*SOURCE INFORMATION:*
=== Begin Enclosure ===

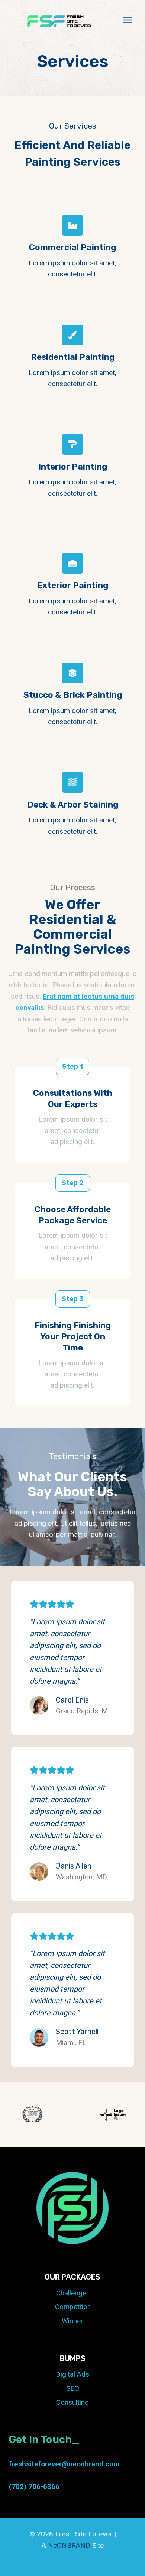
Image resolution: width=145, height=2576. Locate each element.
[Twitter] (72, 2565)
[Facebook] (55, 2565)
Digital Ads (72, 2374)
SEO (72, 2388)
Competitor (72, 2307)
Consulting (72, 2402)
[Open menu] (127, 19)
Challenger (72, 2293)
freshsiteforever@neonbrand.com (64, 2464)
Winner (72, 2321)
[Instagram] (90, 2565)
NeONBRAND (69, 2545)
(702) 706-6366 (34, 2486)
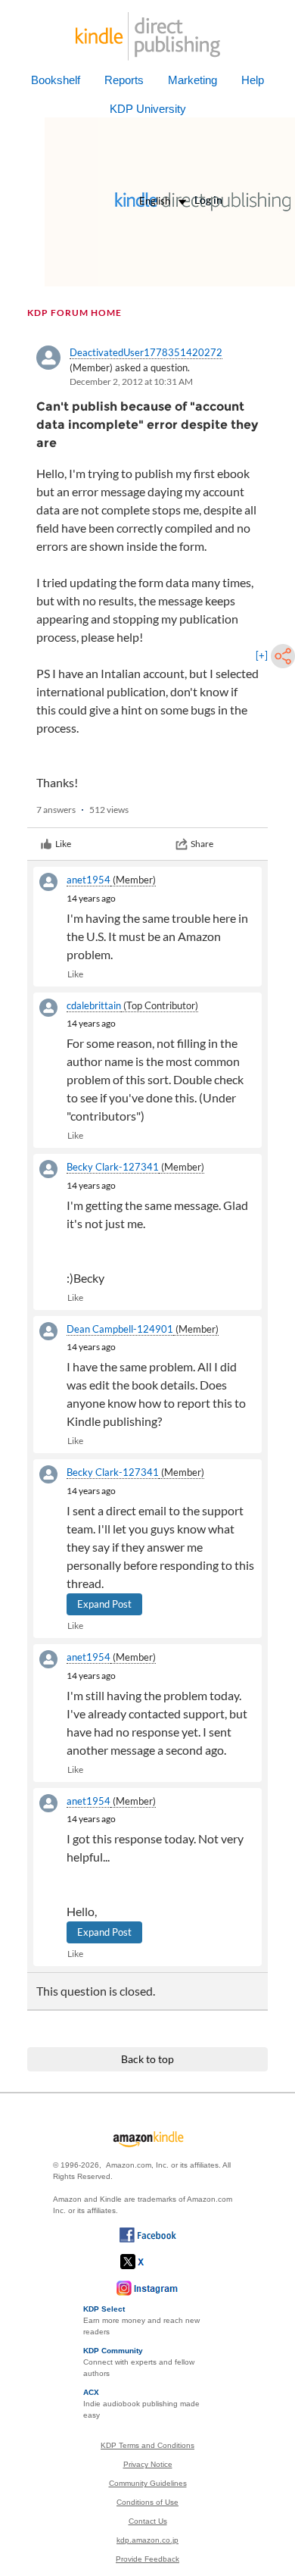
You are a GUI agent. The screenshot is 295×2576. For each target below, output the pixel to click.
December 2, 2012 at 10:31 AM (131, 381)
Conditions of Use (147, 2502)
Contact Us (148, 2521)
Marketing (192, 79)
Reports (124, 79)
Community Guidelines (148, 2483)
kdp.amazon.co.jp (147, 2540)
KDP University (148, 108)
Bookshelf (55, 79)
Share (202, 843)
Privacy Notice (147, 2464)
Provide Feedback (147, 2559)
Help (252, 79)
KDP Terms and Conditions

=== End Enclosure ===

*EXERCISE INSTRUCTIONS:* Omit every picture, then repeat the remaining data exactly as it appears above.

*OUTPUT OF THE TASK:*
Image resolution: width=145, height=2576. Locate each element.
[Twitter] (72, 2565)
[Facebook] (55, 2565)
Digital Ads (72, 2374)
SEO (72, 2388)
Competitor (72, 2307)
Consulting (72, 2402)
[Open menu] (127, 19)
Challenger (72, 2293)
freshsiteforever@neonbrand.com (64, 2464)
Winner (72, 2321)
[Instagram] (90, 2565)
NeONBRAND (69, 2545)
(702) 706-6366 (34, 2486)
You are a GUI agent. The screenshot is 295×2576. For each target below, output the pixel to click.
December 2, 2012 at 10:31 AM (131, 381)
Conditions of Use (147, 2502)
Contact Us (148, 2521)
Marketing (192, 79)
Reports (124, 79)
Community Guidelines (148, 2483)
kdp.amazon.co.jp (147, 2540)
KDP University (148, 108)
Bookshelf (55, 79)
Share (202, 843)
Privacy Notice (147, 2464)
Provide Feedback (147, 2559)
Help (252, 79)
KDP Terms and Conditions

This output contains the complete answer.